Wuhan hospitals resume regular services amid COVID-19
Updated 13:43, 16-Mar-2020
Zhou Jiaxin, Zhu Shuying

With the number of confirmed cases down to single digits, many hospitals in Wuhan are resuming regular medical services that have been disrupted by the coronavirus outbreak.

Zhu, a man who preferred not to reveal his given name, called a local hospital when he found online that the oncology department's appointment service had become available.

After the call, he went to the hospital and found the process was easier than ever before. But body temperature monitoring and some basic testing over COVID-19, which have become the norm since the pandemic began, are still in place at the hospital.

Although Zhu complained that the epidemic delayed the diagnosis of a tumor in his right leg, he now is relieved that the hospital had begun meeting non-COVID-19 patients, and the community where he lives now allows patients to come out for visiting doctors.

Seeing the improved situation, Zhu said: "I suppose we will see the end of the epidemic soon."

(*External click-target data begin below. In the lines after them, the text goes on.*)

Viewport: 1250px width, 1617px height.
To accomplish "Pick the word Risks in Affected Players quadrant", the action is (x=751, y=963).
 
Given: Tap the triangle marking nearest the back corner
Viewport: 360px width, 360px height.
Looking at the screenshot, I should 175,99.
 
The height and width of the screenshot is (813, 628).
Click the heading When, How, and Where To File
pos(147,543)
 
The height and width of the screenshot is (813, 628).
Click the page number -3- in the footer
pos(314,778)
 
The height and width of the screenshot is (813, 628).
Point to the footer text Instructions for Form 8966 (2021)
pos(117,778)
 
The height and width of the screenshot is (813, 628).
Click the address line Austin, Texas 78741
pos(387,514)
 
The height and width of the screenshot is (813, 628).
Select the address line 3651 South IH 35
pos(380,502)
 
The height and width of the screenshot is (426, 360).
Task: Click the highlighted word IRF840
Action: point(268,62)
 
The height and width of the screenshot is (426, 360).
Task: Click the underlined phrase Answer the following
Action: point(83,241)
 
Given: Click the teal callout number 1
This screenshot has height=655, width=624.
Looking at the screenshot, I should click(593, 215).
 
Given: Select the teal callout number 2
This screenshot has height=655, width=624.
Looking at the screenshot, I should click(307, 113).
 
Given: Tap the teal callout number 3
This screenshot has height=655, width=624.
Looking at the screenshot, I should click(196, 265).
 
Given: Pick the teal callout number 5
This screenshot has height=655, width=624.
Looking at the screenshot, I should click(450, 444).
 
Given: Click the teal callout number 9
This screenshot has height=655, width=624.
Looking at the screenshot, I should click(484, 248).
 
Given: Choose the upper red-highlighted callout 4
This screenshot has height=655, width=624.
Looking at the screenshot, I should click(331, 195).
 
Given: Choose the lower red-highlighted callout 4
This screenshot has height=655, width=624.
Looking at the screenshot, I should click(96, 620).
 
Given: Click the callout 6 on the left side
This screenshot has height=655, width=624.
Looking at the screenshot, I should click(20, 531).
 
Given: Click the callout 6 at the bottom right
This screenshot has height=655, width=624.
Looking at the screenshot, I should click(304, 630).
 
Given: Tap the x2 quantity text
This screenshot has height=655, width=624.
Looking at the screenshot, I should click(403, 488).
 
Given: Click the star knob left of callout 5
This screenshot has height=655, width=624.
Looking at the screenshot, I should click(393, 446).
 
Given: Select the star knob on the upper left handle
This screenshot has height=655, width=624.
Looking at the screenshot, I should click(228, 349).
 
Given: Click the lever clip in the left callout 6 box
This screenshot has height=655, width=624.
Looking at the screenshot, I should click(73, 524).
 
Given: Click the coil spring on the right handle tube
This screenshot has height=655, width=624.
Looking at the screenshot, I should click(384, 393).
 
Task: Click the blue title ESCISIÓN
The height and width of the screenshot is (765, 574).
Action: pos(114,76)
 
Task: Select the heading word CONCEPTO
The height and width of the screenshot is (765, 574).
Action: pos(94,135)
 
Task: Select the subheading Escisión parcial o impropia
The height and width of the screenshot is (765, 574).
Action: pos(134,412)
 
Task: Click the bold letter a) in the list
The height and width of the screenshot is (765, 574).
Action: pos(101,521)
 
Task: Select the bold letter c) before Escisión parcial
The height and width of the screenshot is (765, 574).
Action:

Since the outbreak of the novel coronavirus, patients of chronic diseases and elderly patients, who need to consult doctors in person, had to seek diagnosis and buy medication online, which is inconvenient and can result in severe consequences.

Lots of medical facilities in Wuhan were transformed into designated hospitals to receive and treat patients with fever or those confirmed to be infected with COVID-19, as the number of patients surged.

"Our medics were reshuffled into such service teams as patient transfer, epidemic investigation, sample testing, medical supplies and logistics," Wang Junwen, vice president of Wuhans No. 4 Hospital, told CGTN. "All personnel were deployed to tackle COVID-19.”

Hu Yongjun, a cardiologist with 26 years of experience, said he had never experienced such a pneumonia rush in the emergency room, with many in critical condition.

"The top priority of our hospital is to stabilize their vital signs and transfer them to other hospitals in time," Hu said, adding although the hospital had been remodeled and resources had been reintegrated, beds were still far from being adequate given the huge number of patients.

To increase the supply of beds, Wuhan authorities built two hospitals within 10 days and requisitioned 14 public facilities in each district to remodel them into temporary hospitals for patients with mild symptoms.

With all the efforts, the number of infected patients dropped drastically in China, and the last COVID-19 temporary hospital in Wuhan was closed down last week, enabling hospitals in Wuhan gradually to resume their regular services this week.

One of the leading hospitals in Wuhan closed its ICU for COVID-19 on Sunday.

In one branch of Hu's hospital, there are still about 300 coronavirus patients, some in critical condition.

"When our patients here are discharged, I believe the situation would be absolutely improved in Wuhan," Hu said.

However, there are still risks with the situation outside China worsening and some countries, experts have warned, not taking COVID-19 seriously enough, saying China's low number of cases will not be of much help unless the situation is also brought under control around the world.

According to health authorities, imported cases of COVID-19 from overseas have surpassed 100 as of Sunday.